The Rays are the team that seems to make sense as the first team to try this. They are a smaller market team who isn’t really competing for the playoffs this year and won’t get a ton of fan push-back if the idea blows up. The Dodgers however, are a huge market team with a very large payroll and the fans expect success. A lot more attention is drawn to a decision like this from them. The Dodgers struggled to start the season, but they are playing well now and it’ll be interesting if they keep this strategy up in a pennant race.
So what is the logic behind doing this? It’s pretty simple. Statistically, opposing teams hit the pitchers the best the third time they face the pitcher in a game. Which makes sense because hitters are seeing more pitches from the same pitcher. That makes the third time through the batting order the most dangerous for pitchers. The most dangerous hitters in the batting order typically bat at the top of the order. If you start a relief pitcher then when your actual starter comes in for the second or third inning, he will face hitters lower in the order first. This is important because that third time through he will face the weaker hitters first. The starter may actually be able to pitch longer if he were to get replaced against the tougher hitters the third time through. The graph below shows the MLB batting average for the entire league broken down by the different times the batter is facing the same opponent in the same game. The graph shows each season over the last four complete seasons and 2018 so far. As you can see there is a clear difference in each plate appearance. Batters are more likely to get hits the more they face the same pitcher.
Another advantage to this idea is the manager can get the match-up he wants with whichever reliever he chooses because he knows for sure which batters he will face. Usually, you cannot plan out in advance which batters will be up in a certain inning. For example, if the team you’re playing has 2 good lefties batting at the top of the lineup, you could start a left-handed reliever in order to get the match-up you want. You are not guaranteed that opportunity later on in the game.

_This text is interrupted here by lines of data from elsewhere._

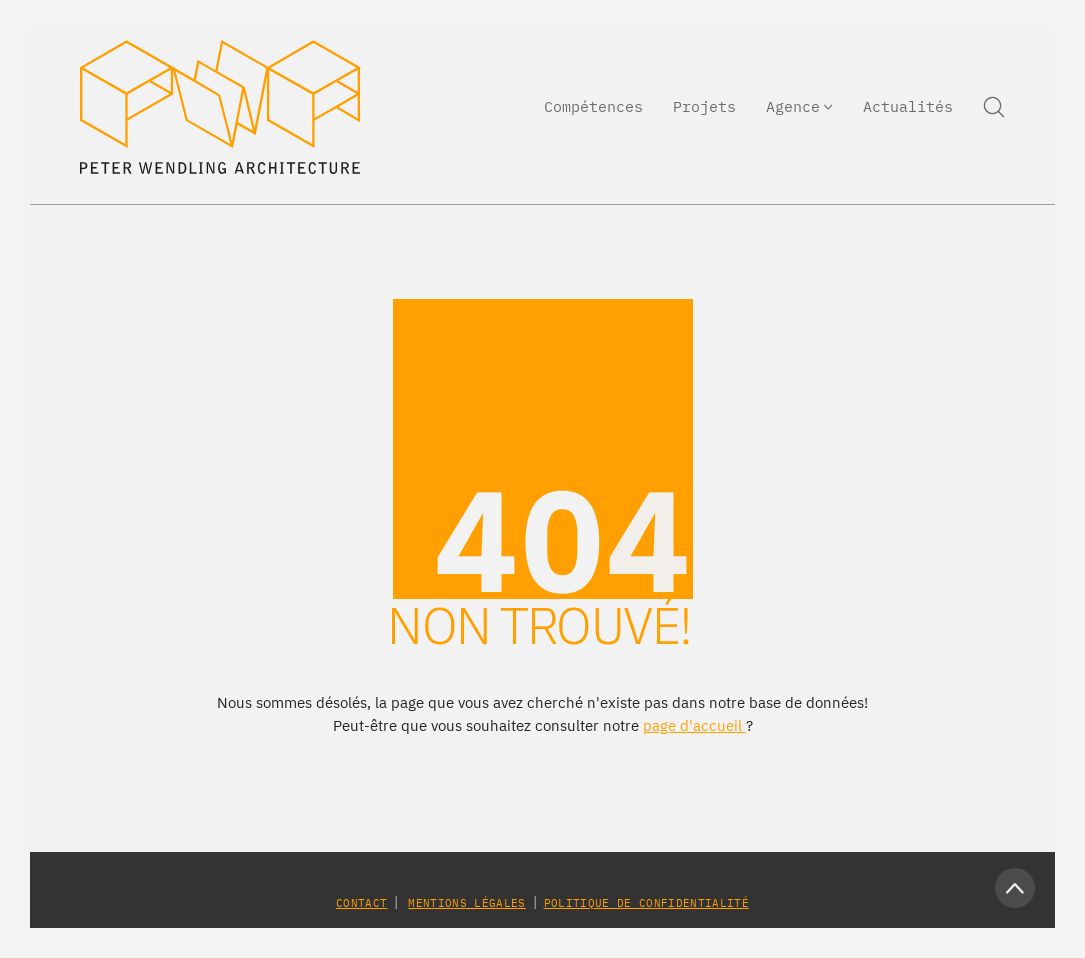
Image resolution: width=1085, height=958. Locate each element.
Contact (361, 903)
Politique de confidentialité (646, 903)
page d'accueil (694, 725)
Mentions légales (466, 903)
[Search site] (994, 107)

In addition, the second time those top hitters come up they will have to adjust to a different pitcher than the first time.
The Rays have been doing this basically at the 4 and 5 spots of their starting rotation. They start Chris Archer, Blake Snell and Nate Eovaldi at the 1-3 spots. Then they go with the “opener” for the 4 and 5 spots in the rotation and then use Austin Pruitt and Ryan Yarbrough as the second pitchers on those days. The Rays even had a game on May 25th where they started Sergio Romo, who only went 0.1 innings. Vidal Nuno then pitched 3 innings and Austin Pruitt pitched the last 5.2 innings and got the save. Below is a section of the Rays box score from their June 7th game against the Mariners. This graph illustrates what the order of appearance looks like for the Rays in these opener games.
Since the Rays have employed this tactic they are 2-5 in games started by the opener and 4-5 in games started by a traditional starting pitcher. It’s important to take into account these traditional starting pitchers are also the better pitchers on the Rays. Would it be more successful with an ace like Chris Archer pitching on the second part of the opener games? The Rays are also 29-35 overall, so it’s hard to tell if this could be successful with a better team. When looking specifically in games as an opener, these Rays pitchers have an ERA of 9.58, which is terrible. However, it is a small sample and is not the world’s best pitchers (it’s Sergio Romo, Ryne Stanek and Jonny Venters once). In addition, they are facing the opposing team’s best hitters. At the same time, the Rays’ pitchers following the openers have an ERA of 3.04 in the same games. In this small amount of time it seems that the first inning is definitely more difficult, but it makes the game easier on the actual starting pitcher coming in later. Maybe if a team starts a reliever with better stuff or more velocity than the Rays have, this could be an effective strategy.
On June 1st, the Dodgers tried this approach with Scott Alexander. He gave up 1 run in 1 ⅓ innings, but the Dodgers won the game. Then on June 7th against the Pirates, the Dodgers had a complete bullpen game. They pitched 9 different pitchers over 9 innings, no one more than 2 innings. A complete bullpen game and they won the game 8-7. This may have been more due to starting pitching injuries, but nevertheless it is interesting.
We’ll continue to watch and see if anyone else uses this and how it continues to work for the Rays.